## AUSGANGSTEXT
Gesellschaft Deutscher Chemiker

Meinungsbeitrag

Auf starken Schultern

Nachrichten aus der Chemie, Januar 2018, Seite 3, DOI, PDF. Login für Volltextzugriff.

Von Wiley-VCH zur Verfügung gestellt

„Die GDCh hat ein besonderes Jahr hinter sich, denn 2017 stand ganz im Zeichen des 150-Jahr-Jubiläums.“ Dies schrieb meine Amtsvorgängerin Thisbe Lindhorst im Leitartikel der letzten Nachrichten aus der Chemie. Dem kann ich mich nur anschließen. Ich beginne daher meine Amtszeit mit einem Dank an die ehemalige Präsidentin, an die GDCh-Geschäftsstelle und an die vielen Freiwilligen, die sich engagiert haben, 2017 zu einem besonderen Jahr für die GDCh zu machen.

Wir schauen auf 150 Jahre Tradition, wir werden aber nicht den Blick auf die Zukunft verlieren. Daher werde ich mich in diesem Leitartikel, der am Anfang meiner Präsidentschaft steht, mit Innovation beschäftigen.

Man hört oft, dass Deutschland ein rohstoffarmes Land sei, dass man daher Innovation fördern sollte, und dass man in „Köpfe investieren“ muss. Aber bräuchten wir uns nicht um Innovationen zu kümmern, wenn wir reich an Bodenschätzen wären, wenn wir Öl, seltene Erden, Gold und Diamanten im Überfluss hätten? Schaut man auf die Liste der Staaten, die mit Rohstoffquellen gesegnet sind, kommt man leider zur Erkenntnis, dass wenige Länder dabei sind, in denen wir wirklich leben wollten.

Innovation heißt wörtlich „Neuerung“ oder auch „Erneuerung“. Damit verbunden ist die menschliche Neugier, die Freude am Entdecken, die Freude am Unbekannten, die Freude am Experimentieren. Das führt in unentdeckte Gebiete, und wenn wir beharrlich sind und etwas Glück haben, finden wir dabei auch den ein oder anderen Schatz – und in der Chemie gibt es noch viele Schätze zu heben.

## ZIEL
Führe den Leitartikel über Innovation in der Chemie im Anschluss an seinen letzten Satz fort.

Datenliste
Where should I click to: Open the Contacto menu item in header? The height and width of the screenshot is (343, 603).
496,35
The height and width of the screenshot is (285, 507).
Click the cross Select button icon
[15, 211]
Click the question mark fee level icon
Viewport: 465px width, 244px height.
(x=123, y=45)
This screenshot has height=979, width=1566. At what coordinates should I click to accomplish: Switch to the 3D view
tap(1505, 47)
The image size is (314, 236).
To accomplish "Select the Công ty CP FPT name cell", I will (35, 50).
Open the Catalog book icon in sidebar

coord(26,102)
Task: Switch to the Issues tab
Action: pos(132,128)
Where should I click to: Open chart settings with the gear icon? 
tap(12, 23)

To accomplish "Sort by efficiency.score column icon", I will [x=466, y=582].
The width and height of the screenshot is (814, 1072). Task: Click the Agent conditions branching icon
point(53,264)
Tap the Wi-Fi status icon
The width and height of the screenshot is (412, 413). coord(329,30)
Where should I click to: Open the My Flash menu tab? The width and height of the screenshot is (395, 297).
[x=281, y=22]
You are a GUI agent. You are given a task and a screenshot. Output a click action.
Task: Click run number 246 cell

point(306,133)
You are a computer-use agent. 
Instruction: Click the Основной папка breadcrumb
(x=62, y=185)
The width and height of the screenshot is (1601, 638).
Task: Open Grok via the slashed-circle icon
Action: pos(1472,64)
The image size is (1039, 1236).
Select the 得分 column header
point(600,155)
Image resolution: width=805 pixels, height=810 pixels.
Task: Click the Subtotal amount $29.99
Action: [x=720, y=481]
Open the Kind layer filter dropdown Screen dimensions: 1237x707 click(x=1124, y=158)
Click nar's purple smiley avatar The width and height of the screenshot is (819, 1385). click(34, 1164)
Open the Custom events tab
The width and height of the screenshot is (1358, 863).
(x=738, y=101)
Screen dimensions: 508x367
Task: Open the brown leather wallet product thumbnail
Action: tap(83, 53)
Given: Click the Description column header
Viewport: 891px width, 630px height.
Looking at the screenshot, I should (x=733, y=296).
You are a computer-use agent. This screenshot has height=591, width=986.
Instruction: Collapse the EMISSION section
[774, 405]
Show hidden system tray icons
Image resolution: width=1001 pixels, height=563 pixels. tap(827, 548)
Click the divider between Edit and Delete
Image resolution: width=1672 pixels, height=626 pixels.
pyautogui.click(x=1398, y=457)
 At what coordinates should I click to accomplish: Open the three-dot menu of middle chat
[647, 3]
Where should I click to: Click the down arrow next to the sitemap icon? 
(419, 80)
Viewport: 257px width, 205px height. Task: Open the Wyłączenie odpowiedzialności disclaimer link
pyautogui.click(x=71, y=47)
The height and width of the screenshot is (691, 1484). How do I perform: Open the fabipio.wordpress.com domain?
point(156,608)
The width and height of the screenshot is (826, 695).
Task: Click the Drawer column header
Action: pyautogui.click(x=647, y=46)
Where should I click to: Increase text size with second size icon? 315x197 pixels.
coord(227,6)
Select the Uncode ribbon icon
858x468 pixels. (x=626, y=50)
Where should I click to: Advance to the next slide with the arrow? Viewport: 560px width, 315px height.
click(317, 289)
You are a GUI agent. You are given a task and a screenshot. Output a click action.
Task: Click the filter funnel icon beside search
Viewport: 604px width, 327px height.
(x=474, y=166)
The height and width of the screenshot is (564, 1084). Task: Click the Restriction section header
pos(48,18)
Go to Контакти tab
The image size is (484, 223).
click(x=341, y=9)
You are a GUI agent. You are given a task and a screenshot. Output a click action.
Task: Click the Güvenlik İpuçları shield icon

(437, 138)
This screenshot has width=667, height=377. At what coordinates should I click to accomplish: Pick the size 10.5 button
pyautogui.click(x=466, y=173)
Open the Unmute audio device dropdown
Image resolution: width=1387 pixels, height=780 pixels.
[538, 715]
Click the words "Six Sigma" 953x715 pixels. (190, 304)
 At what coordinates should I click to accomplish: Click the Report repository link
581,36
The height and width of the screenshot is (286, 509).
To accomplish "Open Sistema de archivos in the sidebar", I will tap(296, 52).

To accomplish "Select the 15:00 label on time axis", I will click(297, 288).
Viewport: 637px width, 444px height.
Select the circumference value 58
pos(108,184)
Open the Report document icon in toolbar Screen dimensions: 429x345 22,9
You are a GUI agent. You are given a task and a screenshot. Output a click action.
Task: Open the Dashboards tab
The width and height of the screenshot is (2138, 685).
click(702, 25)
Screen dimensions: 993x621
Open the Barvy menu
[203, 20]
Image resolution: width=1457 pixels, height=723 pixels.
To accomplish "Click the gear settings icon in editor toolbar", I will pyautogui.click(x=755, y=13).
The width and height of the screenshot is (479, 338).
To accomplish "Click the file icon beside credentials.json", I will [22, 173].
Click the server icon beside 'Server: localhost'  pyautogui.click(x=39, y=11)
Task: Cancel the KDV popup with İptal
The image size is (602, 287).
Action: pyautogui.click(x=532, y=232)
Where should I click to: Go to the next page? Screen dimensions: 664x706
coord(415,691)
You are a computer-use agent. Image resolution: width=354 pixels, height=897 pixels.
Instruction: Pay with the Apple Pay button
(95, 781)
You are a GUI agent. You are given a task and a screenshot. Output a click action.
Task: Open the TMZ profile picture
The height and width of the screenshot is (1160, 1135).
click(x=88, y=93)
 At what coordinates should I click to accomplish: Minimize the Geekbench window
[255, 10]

## SCHRIFTLICHE ANTWORT
Innovativ zu sein, weil es Spaß macht und weil es Freude bereitet, sich mit Chemie zu beschäftigen, das möchte ich in meiner Amtszeit fördern und unterstützen. Dabei habe ich das Glück, in der GDCh auf den starken Schultern einer großen Wissenschaftsorganisation zu stehen. Viele gute Initiativen existieren in der GDCh bereits. Es fängt mit der Tutzinger Offensive der GDCh zur Stärkung des Chemieunterrichts in den Schulklassen 5 und 6 an und geht mit dem Fortbildungsangebot für Chemielehrer weiter. Was kann es Wichtigeres geben, als Schülerinnen und Schülern die Welt der Chemie zu erschließen und die Lehrenden zu unterstützen, den richtigen Schlüssel dafür bereit zu halten?

Möchte man die Chance haben, etwas fundamental Neues zu finden – also eine Sprunginnovation – ist das Erforschen grundlegender Mechanismen unabdingbar. Ich nehme Deutschland als Land wahr, das noch gute Möglichkeiten bietet, Grundlagenforschung zu betreiben. Doch der Rechtfertigungsdruck für Forschende nimmt zu, Anwendung ihrer Arbeit zu zeigen, um Fördermittel zu erhalten. Es ist mir daher wichtig, dass unsere Förderorganisationen den Mut haben, auch in Zukunft konsequent in die Erforschung von Grundlagen zu investieren.

Der Ökonom Joseph Schumpeter definierte Innovation als eine Entdeckung oder eine Erfindung, die ihre Nützlichkeit bewiesen hat und als ein Produkt oder ein Geschäftsmodell im Markt eingeführt ist. Innovativ zu sein, heißt also nicht nur die Grundlagen zu erforschen, sondern diese auch zur Anwendung zu bringen. Dies in einem neu gegründeten Unternehmen, einem Start-up, zu realisieren, ist dabei die interessanteste aber auch risikoreichste Möglichkeit. Start-ups brauchen aus diesem Grund unsere Hilfe und Unterstützung. Hilfe nicht nur finanzieller Art, sondern auch durch Zugang zu Wissen und Erfahrung. Die Förderung von Netzwerken, die sich dies zur Aufgabe gemacht haben, ist mir ein Anliegen.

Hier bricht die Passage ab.